Les arguments sont les mêmes que dans tous les chantiers de numérisation : « c’est quand même plus pratique », « on sait bien que c’est moins bien mais sinon on ne peut pas le faire », « tu te rends compte que je peux animer des fresques pour une société située à l’autre bout du monde » … et ma préférée « ça nous permet de nous rendre compte que c’est moins bien que du contact humain ». Et forcément une animation en ligne peut coûter moins cher qu’en présentiel, ou permettre d’intégrer plus de monde, ou de faire jouer la concurrence entre les animateurs. La prochaine étape, c’est une IA qui le fera mieux qu’aucun humain.
Là où la Fresque du climat nécessitait des compétences humaines non délocalisables, le numérique lui permet d’entrer pleinement dans la sphère capitaliste, instaurant une belle compétition de tous contre tous grâce à l’optimisation des processus et la maximisation des profits, entrant ainsi pleinement dans le XXIème siècle des drones, de la 5G et de la reconnaissance faciale. On arrête pas le progrès. Encore un outil papier numérisé, ouf !

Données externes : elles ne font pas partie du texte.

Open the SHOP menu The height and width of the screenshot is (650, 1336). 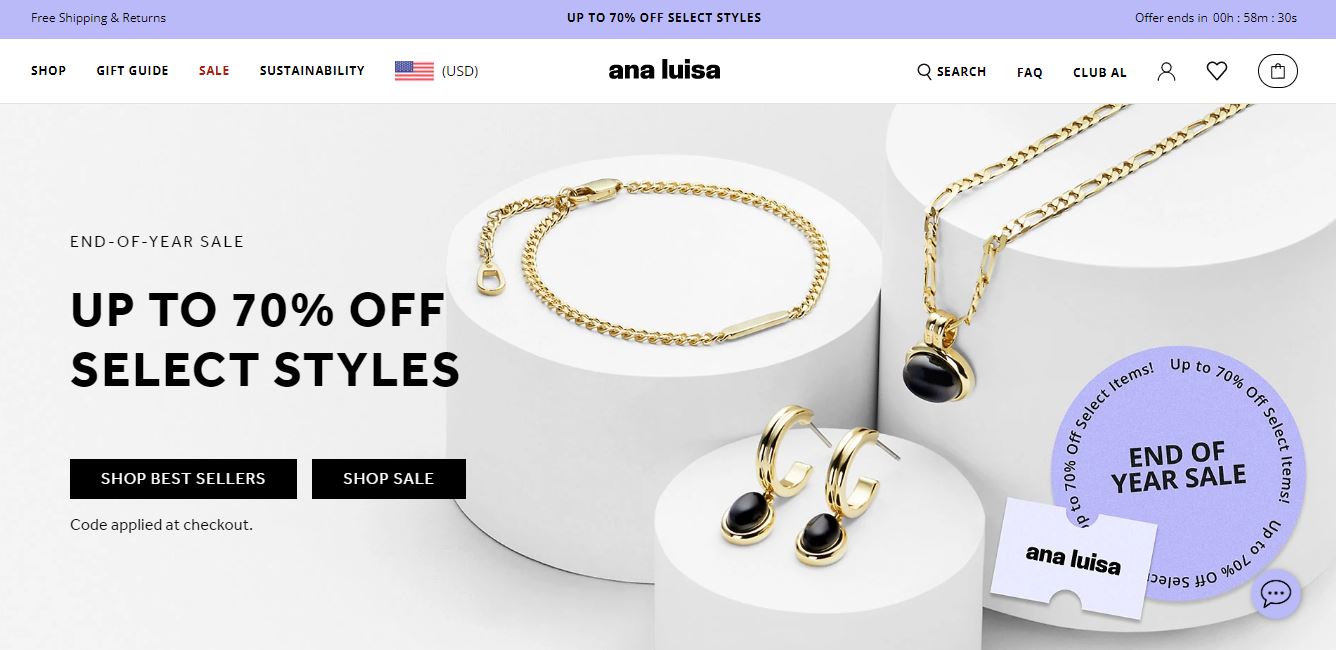[49, 71]
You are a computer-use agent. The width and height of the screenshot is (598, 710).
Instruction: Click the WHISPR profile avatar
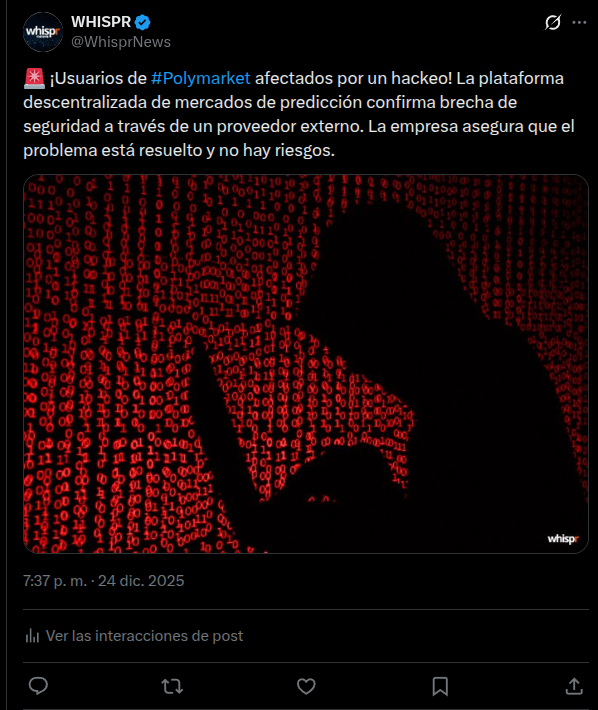click(x=43, y=32)
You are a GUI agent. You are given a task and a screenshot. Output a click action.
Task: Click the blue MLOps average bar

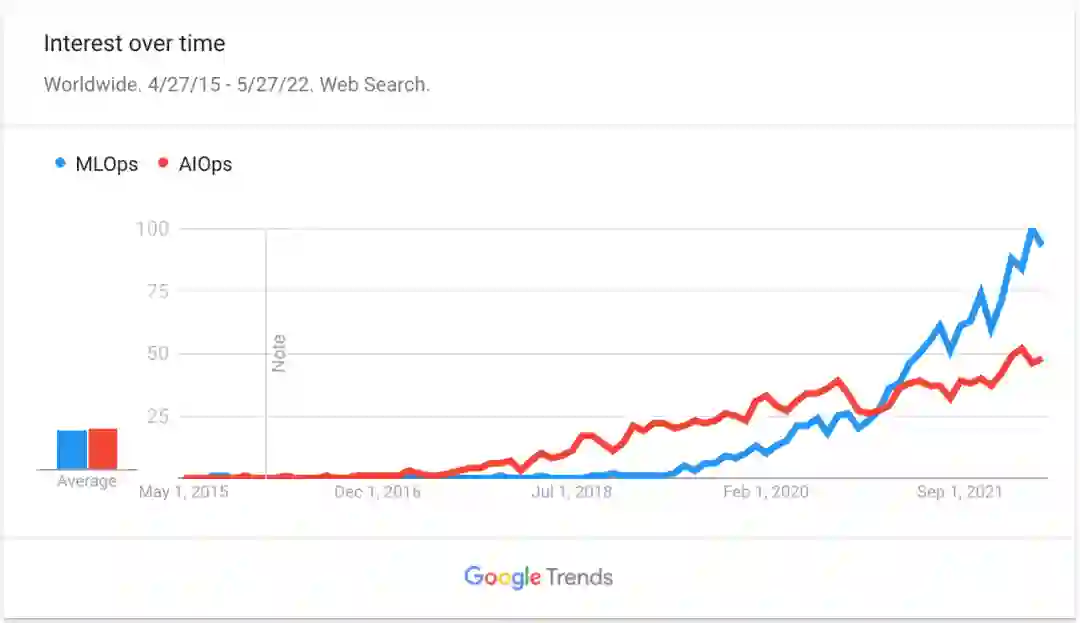point(72,449)
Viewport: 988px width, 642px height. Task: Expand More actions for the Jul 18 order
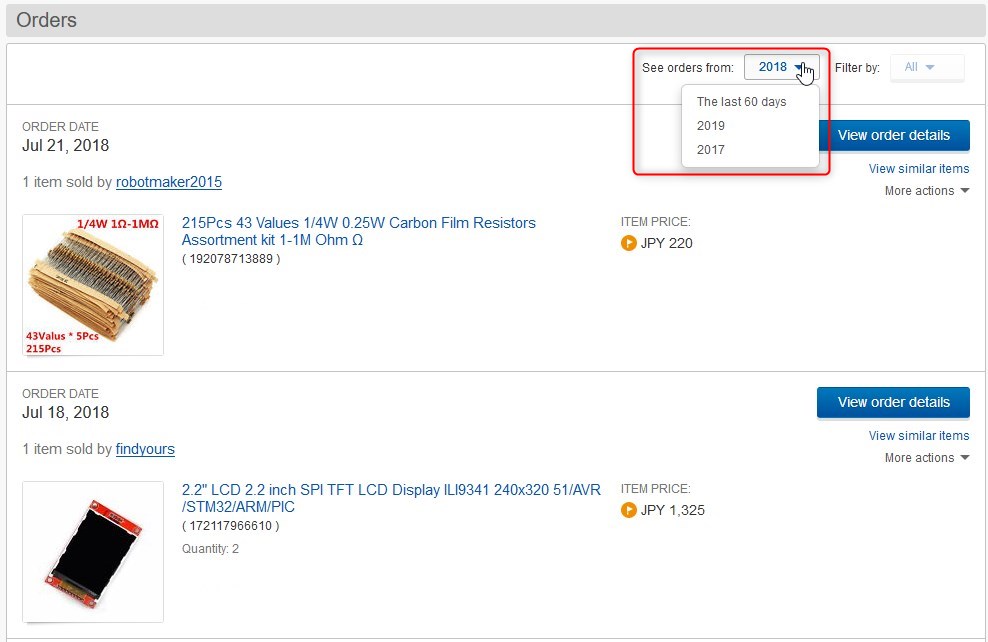point(926,458)
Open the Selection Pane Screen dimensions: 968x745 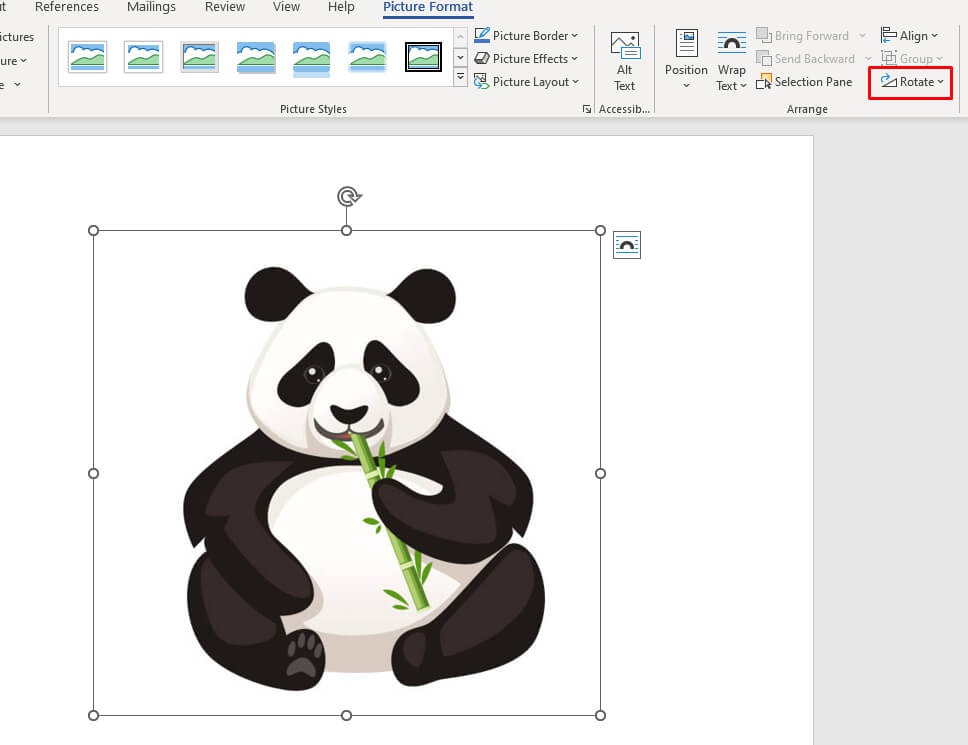pos(805,82)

Non, la vie est ligne n’est pas une option

La numérisation n’est pas une option, l’informatique est un outil anti convivial, déshumanisant, dévitalisant. Une tomate industrielle insipide n’est pas une tomate. Une fresque du climat en ligne n’est pas une Fresque du climat. Un animateur n’est pas un robot. Les participants ne sont pas des consommateurs d’un service mais les membres d’un groupe, définissant une entité caractérisée par une appartenance commune et la présence simultanée dans un lieu physique. Les interactions humaines ne se limitent pas à l’ouïe et la vue.

Raviver le lien

C’est selon moi l’enjeu de notre temps : raviver le lien. Et nous ne pouvons pas faire de concession sur cette relation que nous devons retrouver les uns avec les autres, entre vivants humains, non humains, avec nos territoires. L’expérience incarnée est unique. C’est elle qui nous caractérise en tant qu’être vivant, et c’est pour elle que nous devons être intransigeants.